Anche la nazionale slava, intesa nella sua interezza, giocò di lì a poco la sua ultima partita, esattamente il 25 marzo del 1992. Era un amichevole con gli arancioni olandesi e rimediò una sconfitta per 2-0. Non se la presero più di tanto perché gli sguardi e le attese erano tutti puntati  sull’Europeo in Svezia di quell’estate, alla cui fase finale la nazionale Jugoslava sia era qualificata a pieno merito. Già vincitrice del già citato mondiale under 20, con giocatori del calibro di Boban, Suker e Mijatovic e ingiustamente eliminata ai quarti del mondiale di Italia ’90, quella squadra – che alcuni ribattezzarono “ il Brasile d’Europa” – era pronta a cogliere un grande risultato.

Avrebbe potuto vincere quell’Europeo? Probabilmente sì, ma la domanda restò lì, sospesa a mezz’aria, senza risposta poiché – scoppiata la guerra nei Balcani – la squadra jugoslava venne esclusa dalla competizione e sostituita dalla seconda classificata del suo girone. Quest’ultima, la Danimarca, si aggiudicò a sorpresa il torneo, battendo in finale con un secco 2-0 la Germania di Andreas Brehme e Jürgen Klinsmann. Un segno del destino? L’ironia della sorte? Forse è più giusto dire che la tragica realtà del conflitto nell’ex Jugoslavia fece tra le sue prime vittime anche quella del sogno balcanico di una squadra che, raggiunto l’apice della maturità, praticamente sul più bello si vide cancellare di colpo ogni aspirazione e qualsiasi prospettiva.

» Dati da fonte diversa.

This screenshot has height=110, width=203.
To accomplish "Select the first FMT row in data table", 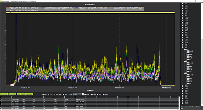I will [x=89, y=99].
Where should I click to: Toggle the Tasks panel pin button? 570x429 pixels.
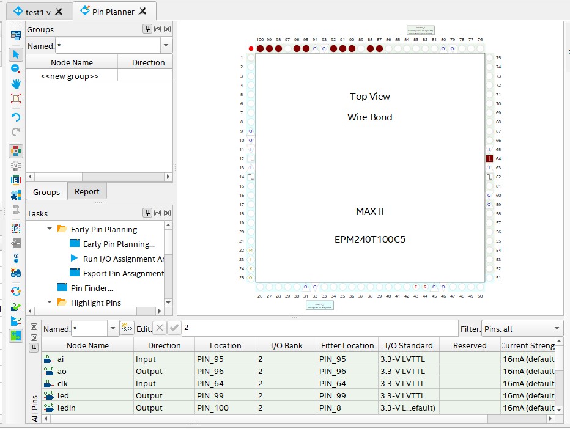click(x=147, y=213)
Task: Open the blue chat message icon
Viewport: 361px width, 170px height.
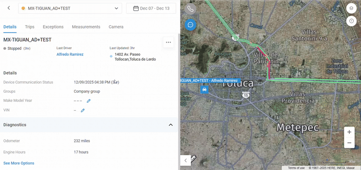Action: 190,25
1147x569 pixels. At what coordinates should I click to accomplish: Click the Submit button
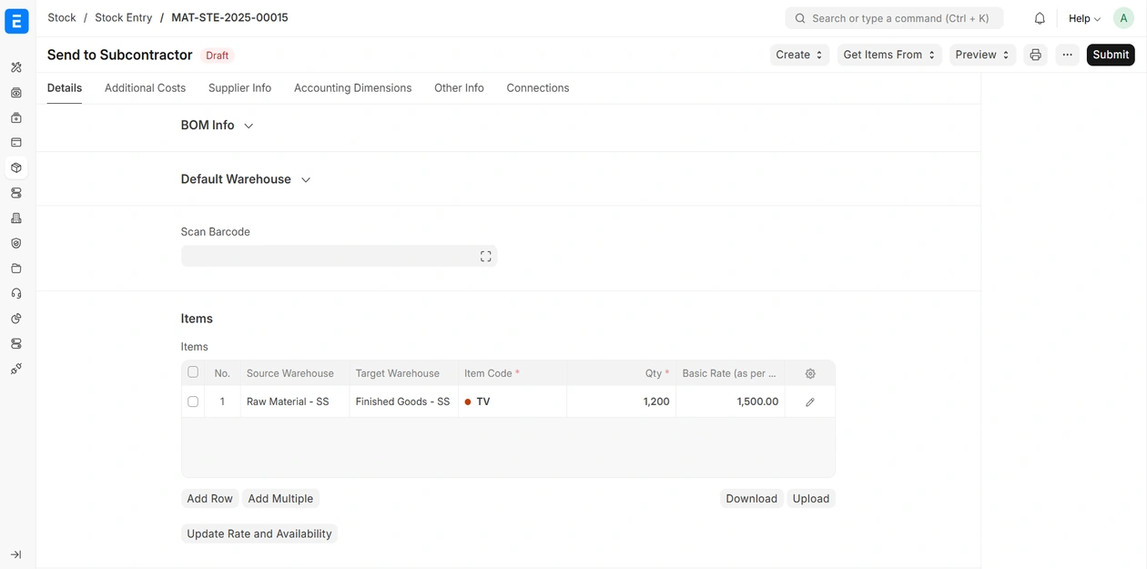[x=1110, y=55]
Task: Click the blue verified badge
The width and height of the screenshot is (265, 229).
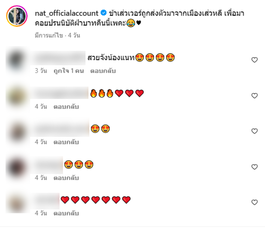Action: click(103, 13)
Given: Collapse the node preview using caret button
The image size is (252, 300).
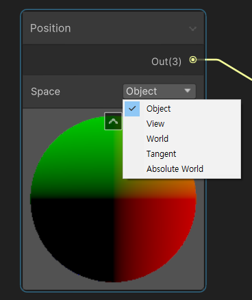Looking at the screenshot, I should pos(113,121).
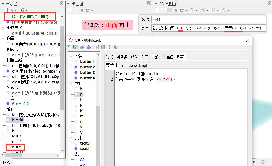This screenshot has height=166, width=272.
Task: Click the home view icon in 3D 绘图区
Action: coord(176,10)
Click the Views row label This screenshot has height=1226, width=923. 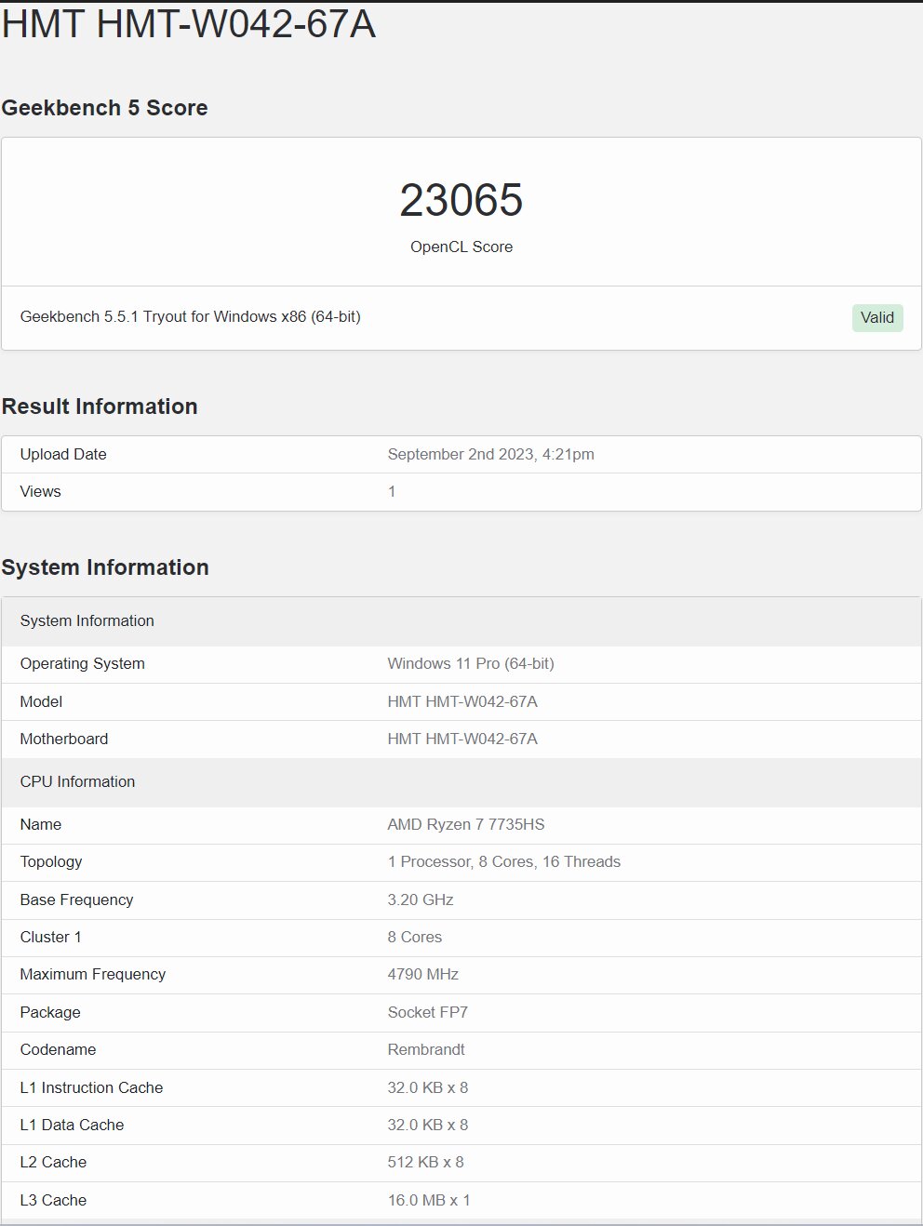click(x=41, y=492)
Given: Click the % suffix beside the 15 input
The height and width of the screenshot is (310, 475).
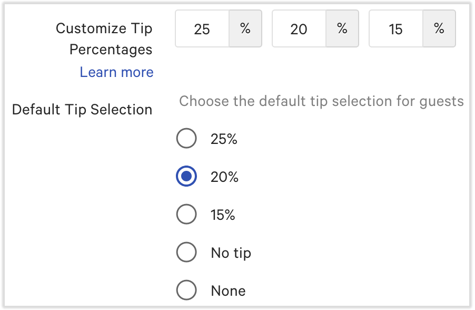Looking at the screenshot, I should (438, 29).
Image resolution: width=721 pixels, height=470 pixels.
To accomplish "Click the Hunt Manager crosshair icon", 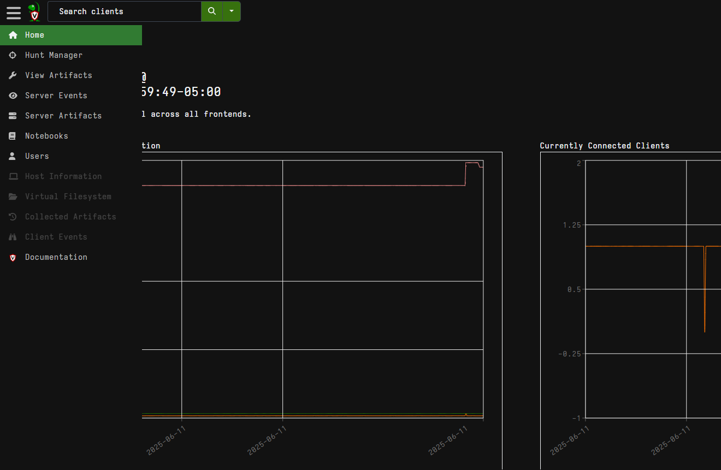I will (13, 55).
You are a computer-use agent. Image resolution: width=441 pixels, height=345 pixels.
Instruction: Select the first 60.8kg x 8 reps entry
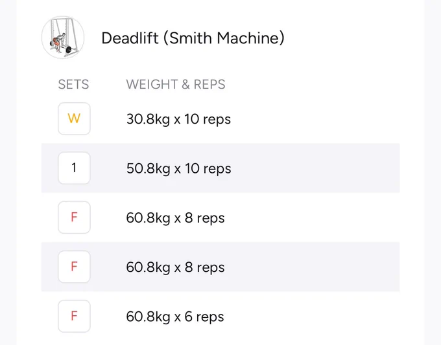coord(175,218)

A quei giocatori, ricchi di estro e genialità, era stata affiancata un’organizzazione solida e rigorosa. Insomma, gli “slavi del Sud” avevano in mano le carte giuste per fare il botto e vincere. Il botto, invece, lo fecero le bombe, i tonfi dei mortai, le fucilate secche dei cecchini, il crepitio delle scariche di mitraglia. Il sogno di gloria di quei ragazzi in maglia blu finì sotto le macerie e oggi, ciò che resta del calcio slavo è senz’altro dignitoso e rispettabile (come rammentano le performance della Croazia),  ma ha poco a che vedere con il talento e la forza di quella squadra, in grado di regalare concrete emozioni e promettere gloria e successi. Resta il ricordo di quella nazionale che seppe qualificarsi due volte quarta ai mondiali e due volte seconda agli Europei oltre a vincere un oro, tre argenti e un bronzo ai Giochi Olimpici. E l’immagine, anche se un poco sfocata, del tempo in cui anche l’Europa aveva il suo Brasile.